▶ _Excerpted records_:

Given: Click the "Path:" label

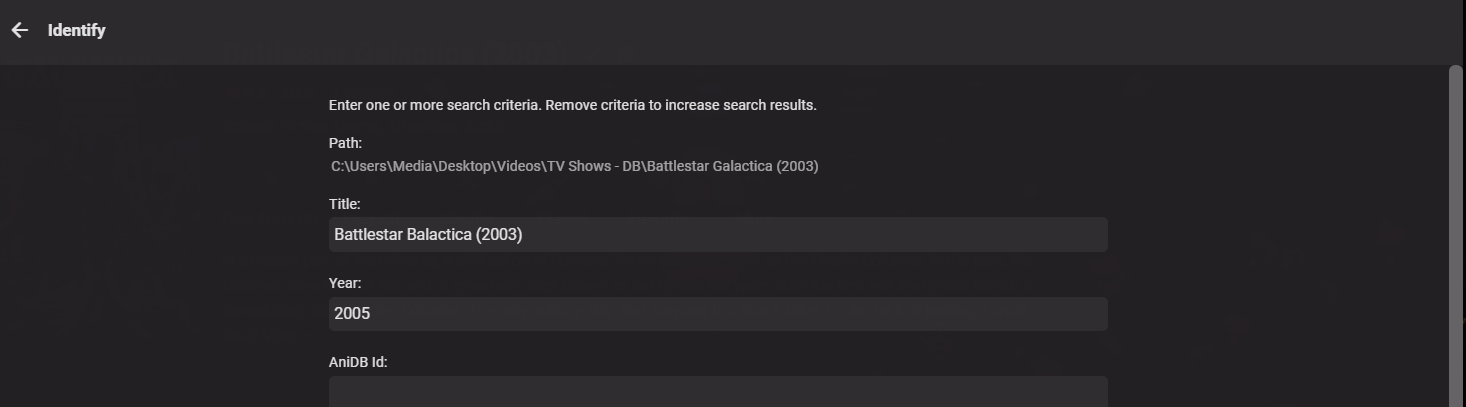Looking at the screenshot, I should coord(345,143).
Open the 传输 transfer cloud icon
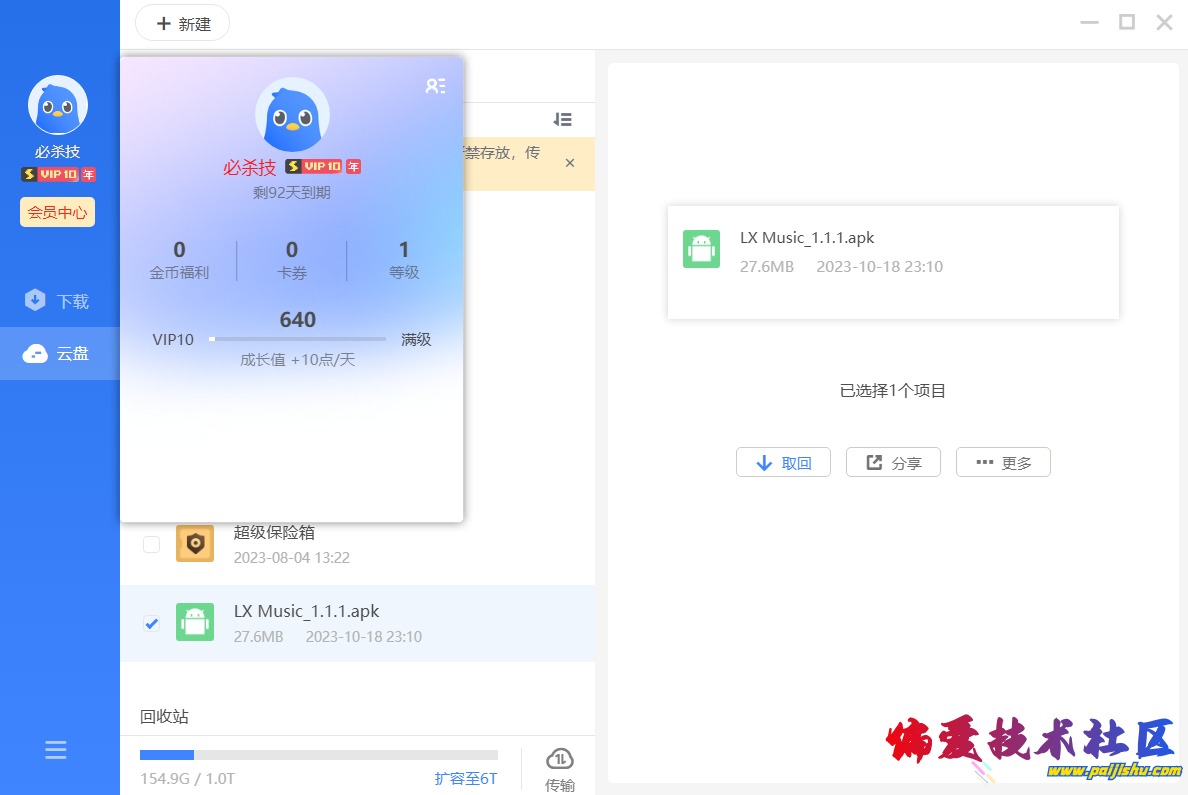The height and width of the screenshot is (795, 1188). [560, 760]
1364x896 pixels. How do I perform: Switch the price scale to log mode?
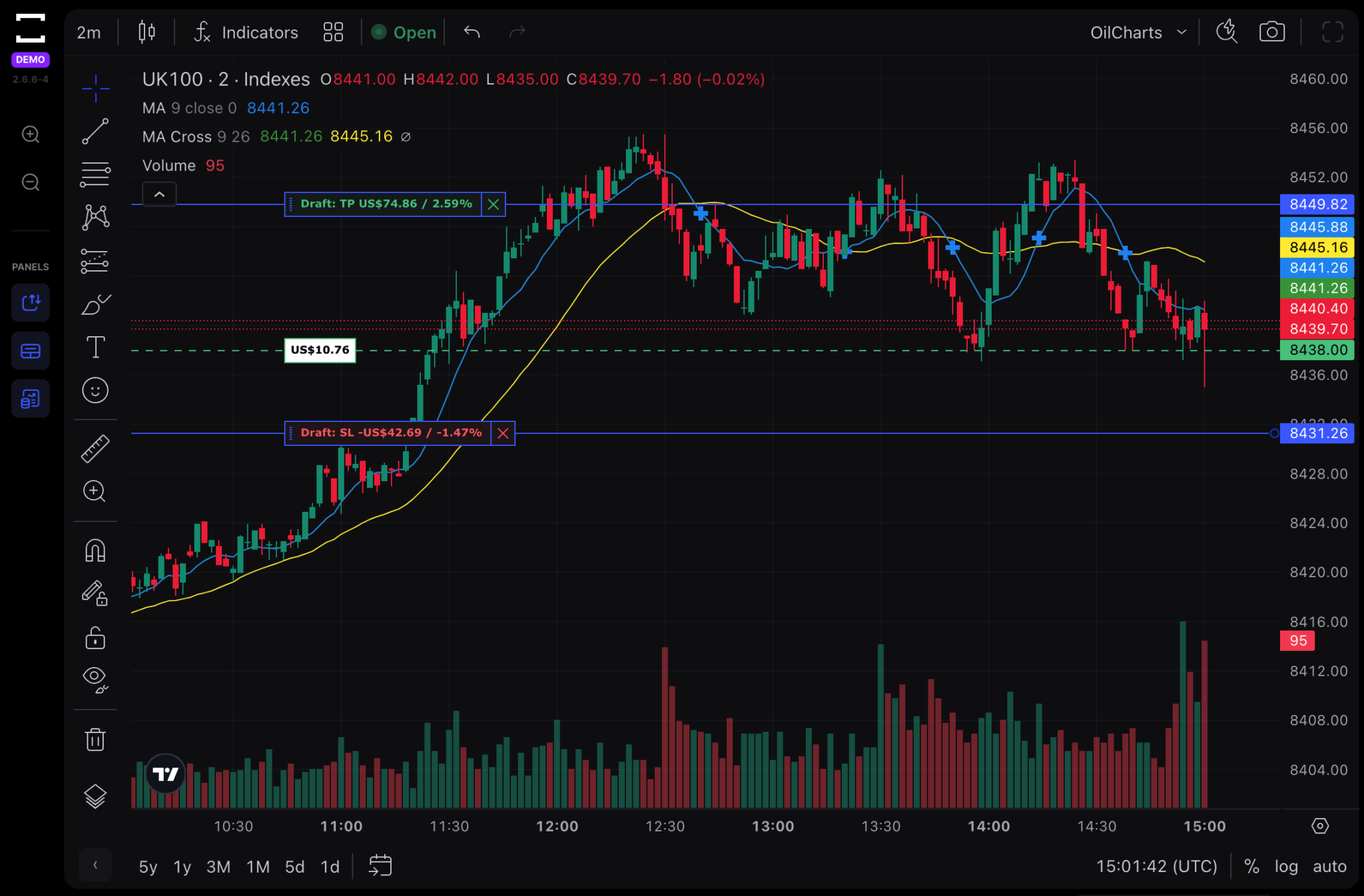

==

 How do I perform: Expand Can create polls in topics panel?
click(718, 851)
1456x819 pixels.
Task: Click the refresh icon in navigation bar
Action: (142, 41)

▶ _Problem to work on_: Copy the rows again, everything from "Open the 传输 transfer cloud icon" down to "1364x896 pixels. How", with "price scale" replaced by "value scale" and nothing else altered. Leave the pictures out of your answer.

▶ _Problem solution_:
Open the 传输 transfer cloud icon
The height and width of the screenshot is (795, 1188). [560, 760]
1364x896 pixels. How do I perform: Switch the value scale to log mode?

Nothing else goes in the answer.